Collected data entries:
::::::::

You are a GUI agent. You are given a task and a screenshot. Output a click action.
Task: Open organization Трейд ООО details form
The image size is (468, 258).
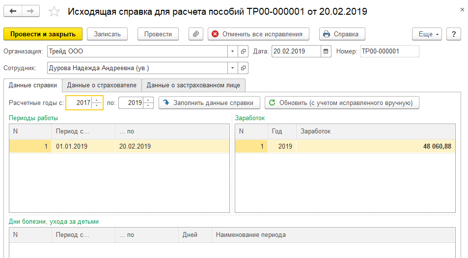click(244, 51)
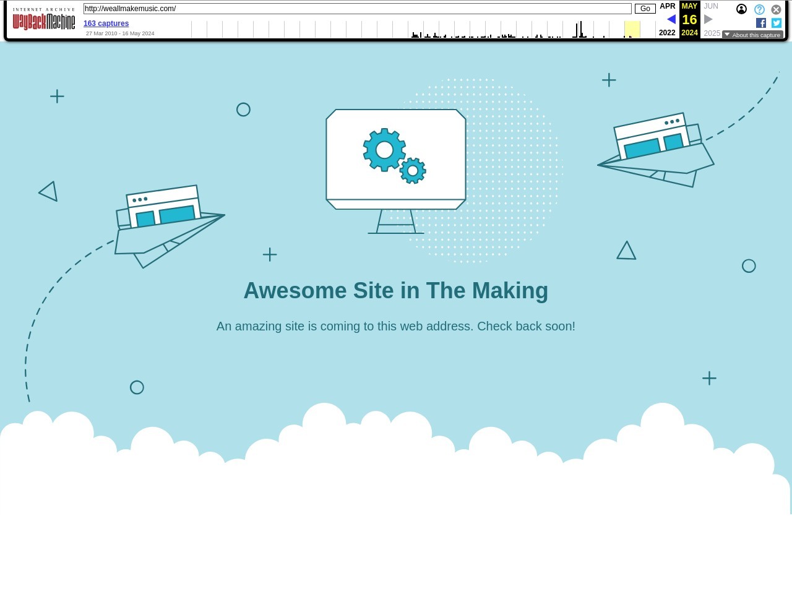Open the 163 captures link

pos(106,24)
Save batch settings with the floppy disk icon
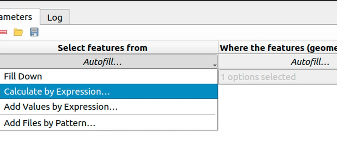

::::::::

Work to be completed:
Every word of the data should be reproduced exactly; please omit any pictures.

Result of the exercise:
You are a GUI agent. You are given a task and a screenshot. Output a click action.
Task: Open organization Трейд ООО details form
The image size is (468, 258).
click(244, 51)
Open the 163 captures link

pos(106,24)
Save batch settings with the floppy disk icon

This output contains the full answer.